■ **WORK REQUIRED**
Print the part of the entries that opens with their first line and closes with the line containing "coord(41,110)", reproducing every line verbatim.

■ **RECORDS SUPPLIED**

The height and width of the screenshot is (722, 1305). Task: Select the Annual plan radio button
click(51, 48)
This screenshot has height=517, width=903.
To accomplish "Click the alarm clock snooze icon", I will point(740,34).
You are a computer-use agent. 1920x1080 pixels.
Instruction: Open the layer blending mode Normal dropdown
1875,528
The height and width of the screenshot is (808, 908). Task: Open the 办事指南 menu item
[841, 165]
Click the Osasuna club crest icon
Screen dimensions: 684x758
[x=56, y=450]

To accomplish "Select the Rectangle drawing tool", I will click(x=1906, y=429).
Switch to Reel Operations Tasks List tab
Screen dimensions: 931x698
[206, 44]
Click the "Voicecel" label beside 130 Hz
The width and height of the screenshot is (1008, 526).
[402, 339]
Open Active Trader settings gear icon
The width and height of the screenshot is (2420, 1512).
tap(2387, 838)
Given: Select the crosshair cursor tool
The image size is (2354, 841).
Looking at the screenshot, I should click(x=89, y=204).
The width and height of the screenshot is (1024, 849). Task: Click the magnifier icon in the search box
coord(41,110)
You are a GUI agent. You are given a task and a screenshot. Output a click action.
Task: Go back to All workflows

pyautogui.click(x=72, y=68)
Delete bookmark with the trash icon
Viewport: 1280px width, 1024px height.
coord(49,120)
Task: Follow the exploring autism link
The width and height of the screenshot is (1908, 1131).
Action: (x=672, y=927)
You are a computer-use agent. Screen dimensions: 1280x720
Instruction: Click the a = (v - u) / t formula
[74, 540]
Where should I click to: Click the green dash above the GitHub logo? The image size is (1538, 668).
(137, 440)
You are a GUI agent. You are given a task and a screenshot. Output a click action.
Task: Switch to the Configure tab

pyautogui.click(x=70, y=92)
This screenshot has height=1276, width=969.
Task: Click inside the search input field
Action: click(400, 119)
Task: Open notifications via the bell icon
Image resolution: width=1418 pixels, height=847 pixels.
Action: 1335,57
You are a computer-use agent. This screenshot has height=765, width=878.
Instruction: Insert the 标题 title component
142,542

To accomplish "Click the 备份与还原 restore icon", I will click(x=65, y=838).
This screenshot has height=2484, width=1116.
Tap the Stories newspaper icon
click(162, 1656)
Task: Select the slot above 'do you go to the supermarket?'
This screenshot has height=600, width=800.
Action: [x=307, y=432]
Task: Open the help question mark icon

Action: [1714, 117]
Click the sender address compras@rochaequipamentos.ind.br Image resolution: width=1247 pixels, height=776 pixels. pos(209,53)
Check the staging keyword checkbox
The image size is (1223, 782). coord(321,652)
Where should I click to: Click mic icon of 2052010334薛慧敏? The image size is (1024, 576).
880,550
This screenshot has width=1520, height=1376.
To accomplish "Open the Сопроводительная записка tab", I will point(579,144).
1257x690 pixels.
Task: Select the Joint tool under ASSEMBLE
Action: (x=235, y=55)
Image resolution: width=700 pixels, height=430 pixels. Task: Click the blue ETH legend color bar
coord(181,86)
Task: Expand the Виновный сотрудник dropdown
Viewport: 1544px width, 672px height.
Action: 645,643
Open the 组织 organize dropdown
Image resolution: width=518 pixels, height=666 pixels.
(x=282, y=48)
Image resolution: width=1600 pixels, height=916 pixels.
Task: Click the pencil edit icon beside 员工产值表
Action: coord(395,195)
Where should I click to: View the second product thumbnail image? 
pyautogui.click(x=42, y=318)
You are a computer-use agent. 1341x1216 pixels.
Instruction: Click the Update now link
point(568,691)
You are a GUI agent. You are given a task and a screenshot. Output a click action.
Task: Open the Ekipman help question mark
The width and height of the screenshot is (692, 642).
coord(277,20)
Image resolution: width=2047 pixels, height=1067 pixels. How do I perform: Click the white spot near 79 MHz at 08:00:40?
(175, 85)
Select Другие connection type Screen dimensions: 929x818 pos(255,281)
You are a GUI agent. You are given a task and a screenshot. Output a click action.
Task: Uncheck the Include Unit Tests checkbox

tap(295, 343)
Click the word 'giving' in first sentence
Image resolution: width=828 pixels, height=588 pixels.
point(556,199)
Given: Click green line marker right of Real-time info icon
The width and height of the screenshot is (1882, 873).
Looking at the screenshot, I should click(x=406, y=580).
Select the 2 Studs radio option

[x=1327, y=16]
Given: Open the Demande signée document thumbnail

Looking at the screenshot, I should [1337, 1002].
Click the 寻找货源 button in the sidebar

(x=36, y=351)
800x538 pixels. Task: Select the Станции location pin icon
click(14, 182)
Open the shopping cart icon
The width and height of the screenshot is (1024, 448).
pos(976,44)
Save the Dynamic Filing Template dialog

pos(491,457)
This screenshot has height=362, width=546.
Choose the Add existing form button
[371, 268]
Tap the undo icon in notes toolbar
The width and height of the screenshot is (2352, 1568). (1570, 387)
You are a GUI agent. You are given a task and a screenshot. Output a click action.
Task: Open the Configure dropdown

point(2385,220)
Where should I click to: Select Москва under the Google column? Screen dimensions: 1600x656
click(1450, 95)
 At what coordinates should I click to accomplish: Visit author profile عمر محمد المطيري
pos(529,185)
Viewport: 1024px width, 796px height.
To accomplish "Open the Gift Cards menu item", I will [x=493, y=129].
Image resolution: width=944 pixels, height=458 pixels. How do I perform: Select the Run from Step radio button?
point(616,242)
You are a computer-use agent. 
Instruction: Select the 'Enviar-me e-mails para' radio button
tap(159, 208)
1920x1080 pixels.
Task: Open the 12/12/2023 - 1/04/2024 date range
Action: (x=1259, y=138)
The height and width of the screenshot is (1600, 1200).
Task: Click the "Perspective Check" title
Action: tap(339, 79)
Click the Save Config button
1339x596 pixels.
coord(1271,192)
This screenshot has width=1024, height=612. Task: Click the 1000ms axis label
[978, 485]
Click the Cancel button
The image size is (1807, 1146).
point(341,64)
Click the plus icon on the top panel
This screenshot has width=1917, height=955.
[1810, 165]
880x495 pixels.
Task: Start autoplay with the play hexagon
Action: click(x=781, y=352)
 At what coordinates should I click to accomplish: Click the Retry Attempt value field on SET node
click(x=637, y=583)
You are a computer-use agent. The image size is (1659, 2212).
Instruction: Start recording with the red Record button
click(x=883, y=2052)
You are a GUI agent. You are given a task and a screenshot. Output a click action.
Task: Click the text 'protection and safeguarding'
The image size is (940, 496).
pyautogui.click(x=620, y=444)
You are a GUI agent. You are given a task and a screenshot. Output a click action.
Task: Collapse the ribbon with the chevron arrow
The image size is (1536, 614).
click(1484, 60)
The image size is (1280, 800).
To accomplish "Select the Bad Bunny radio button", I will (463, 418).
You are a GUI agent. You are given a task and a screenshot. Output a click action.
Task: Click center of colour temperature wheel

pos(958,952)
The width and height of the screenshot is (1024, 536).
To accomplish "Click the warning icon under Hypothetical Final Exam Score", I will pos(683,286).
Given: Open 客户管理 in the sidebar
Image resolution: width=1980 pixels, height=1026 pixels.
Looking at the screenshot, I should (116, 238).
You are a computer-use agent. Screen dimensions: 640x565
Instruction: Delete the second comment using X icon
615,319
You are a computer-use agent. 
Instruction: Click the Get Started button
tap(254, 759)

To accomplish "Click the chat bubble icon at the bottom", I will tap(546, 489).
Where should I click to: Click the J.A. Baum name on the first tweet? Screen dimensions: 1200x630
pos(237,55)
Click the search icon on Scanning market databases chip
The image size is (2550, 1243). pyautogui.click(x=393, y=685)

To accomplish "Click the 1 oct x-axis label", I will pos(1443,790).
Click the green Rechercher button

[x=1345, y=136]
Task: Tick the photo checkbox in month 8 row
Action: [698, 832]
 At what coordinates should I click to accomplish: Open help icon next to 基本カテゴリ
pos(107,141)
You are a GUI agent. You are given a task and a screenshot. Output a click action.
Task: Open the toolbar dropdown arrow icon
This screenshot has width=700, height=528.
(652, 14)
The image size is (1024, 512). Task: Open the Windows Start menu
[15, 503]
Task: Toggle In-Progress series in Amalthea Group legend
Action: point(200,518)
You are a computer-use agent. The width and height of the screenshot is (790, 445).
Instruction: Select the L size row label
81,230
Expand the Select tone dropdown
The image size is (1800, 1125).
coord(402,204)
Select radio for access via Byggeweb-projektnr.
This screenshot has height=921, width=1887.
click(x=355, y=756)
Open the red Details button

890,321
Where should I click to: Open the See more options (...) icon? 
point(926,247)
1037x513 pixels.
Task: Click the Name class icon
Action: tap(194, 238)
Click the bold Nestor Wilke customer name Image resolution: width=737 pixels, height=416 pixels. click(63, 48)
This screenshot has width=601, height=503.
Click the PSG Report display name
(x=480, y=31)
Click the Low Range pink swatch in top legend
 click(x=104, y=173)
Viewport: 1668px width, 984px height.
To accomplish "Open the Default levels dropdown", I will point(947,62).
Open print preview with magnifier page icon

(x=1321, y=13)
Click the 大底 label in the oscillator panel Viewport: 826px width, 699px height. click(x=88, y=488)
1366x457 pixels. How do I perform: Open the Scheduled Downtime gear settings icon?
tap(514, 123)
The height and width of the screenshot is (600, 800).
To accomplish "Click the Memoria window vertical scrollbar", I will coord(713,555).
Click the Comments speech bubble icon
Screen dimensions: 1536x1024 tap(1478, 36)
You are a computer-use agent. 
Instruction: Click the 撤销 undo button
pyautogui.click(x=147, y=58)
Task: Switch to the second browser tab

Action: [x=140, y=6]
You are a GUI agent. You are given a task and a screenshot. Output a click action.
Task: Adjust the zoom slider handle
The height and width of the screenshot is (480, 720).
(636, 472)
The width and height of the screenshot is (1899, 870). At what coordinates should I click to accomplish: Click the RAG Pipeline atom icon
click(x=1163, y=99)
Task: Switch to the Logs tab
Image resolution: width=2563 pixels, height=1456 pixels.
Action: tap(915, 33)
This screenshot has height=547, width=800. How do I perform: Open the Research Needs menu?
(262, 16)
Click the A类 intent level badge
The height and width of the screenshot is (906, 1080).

■ **ANSWER TO THIS EXERCISE**
The height and width of the screenshot is (722, 1305). Task: Select the Annual plan radio button
click(51, 48)
This screenshot has height=517, width=903.
To accomplish "Click the alarm clock snooze icon", I will point(740,34).
You are a computer-use agent. 1920x1080 pixels.
Instruction: Open the layer blending mode Normal dropdown
1875,528
The height and width of the screenshot is (808, 908). Task: Open the 办事指南 menu item
[841, 165]
Click the Osasuna club crest icon
Screen dimensions: 684x758
[x=56, y=450]

To accomplish "Select the Rectangle drawing tool", I will click(x=1906, y=429).
Switch to Reel Operations Tasks List tab
Screen dimensions: 931x698
[206, 44]
Click the "Voicecel" label beside 130 Hz
The width and height of the screenshot is (1008, 526).
[402, 339]
Open Active Trader settings gear icon
The width and height of the screenshot is (2420, 1512).
tap(2387, 838)
Given: Select the crosshair cursor tool
The image size is (2354, 841).
Looking at the screenshot, I should click(x=89, y=204).
The width and height of the screenshot is (1024, 849). Task: Click the magnifier icon in the search box
coord(41,110)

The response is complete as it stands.